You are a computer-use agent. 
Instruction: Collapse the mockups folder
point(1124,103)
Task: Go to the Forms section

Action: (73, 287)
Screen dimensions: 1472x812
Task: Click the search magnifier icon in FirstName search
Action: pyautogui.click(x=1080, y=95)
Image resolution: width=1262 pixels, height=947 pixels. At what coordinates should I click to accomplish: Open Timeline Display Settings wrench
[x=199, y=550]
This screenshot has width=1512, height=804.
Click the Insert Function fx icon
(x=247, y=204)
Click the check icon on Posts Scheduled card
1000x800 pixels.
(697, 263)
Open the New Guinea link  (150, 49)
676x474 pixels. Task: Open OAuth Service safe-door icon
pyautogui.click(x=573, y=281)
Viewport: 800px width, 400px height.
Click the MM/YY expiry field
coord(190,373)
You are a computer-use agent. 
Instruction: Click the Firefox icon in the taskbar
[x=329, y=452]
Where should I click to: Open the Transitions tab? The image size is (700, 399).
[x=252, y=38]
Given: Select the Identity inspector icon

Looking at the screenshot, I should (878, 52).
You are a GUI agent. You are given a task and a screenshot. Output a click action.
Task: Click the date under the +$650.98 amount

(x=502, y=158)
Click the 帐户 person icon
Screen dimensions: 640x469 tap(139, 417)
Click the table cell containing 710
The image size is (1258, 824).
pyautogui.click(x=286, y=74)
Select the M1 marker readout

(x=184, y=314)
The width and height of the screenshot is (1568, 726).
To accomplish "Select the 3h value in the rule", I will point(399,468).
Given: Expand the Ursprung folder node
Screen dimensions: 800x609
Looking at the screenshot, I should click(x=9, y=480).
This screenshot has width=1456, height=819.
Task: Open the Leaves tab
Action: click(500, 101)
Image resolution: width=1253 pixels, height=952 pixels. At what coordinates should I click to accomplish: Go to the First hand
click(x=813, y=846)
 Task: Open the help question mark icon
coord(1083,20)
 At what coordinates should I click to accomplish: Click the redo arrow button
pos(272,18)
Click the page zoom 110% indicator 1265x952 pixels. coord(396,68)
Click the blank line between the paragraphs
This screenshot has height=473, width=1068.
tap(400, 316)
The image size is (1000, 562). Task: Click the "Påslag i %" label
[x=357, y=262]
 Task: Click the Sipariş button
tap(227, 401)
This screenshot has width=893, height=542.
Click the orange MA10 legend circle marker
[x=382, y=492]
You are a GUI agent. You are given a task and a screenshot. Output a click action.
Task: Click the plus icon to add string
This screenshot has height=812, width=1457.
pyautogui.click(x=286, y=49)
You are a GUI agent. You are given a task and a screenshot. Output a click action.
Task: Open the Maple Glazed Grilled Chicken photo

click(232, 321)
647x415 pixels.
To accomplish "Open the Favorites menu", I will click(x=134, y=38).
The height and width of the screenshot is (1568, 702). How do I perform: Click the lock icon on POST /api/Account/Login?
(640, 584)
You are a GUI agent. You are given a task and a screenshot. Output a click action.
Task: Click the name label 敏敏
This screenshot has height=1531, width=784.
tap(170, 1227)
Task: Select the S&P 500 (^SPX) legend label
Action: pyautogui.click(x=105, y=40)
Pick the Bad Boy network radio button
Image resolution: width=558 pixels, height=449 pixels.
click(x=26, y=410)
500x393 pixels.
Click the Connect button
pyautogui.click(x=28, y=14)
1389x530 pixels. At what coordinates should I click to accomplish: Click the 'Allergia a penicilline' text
____
● Written exercise
Copy the lines in the entries above word for word, beginning at the line that contains "The width and" and stopping after the line that contains "I will point(399,468).".

● Problem solution
The width and height of the screenshot is (1568, 726).
To accomplish "Select the 3h value in the rule", I will point(399,468).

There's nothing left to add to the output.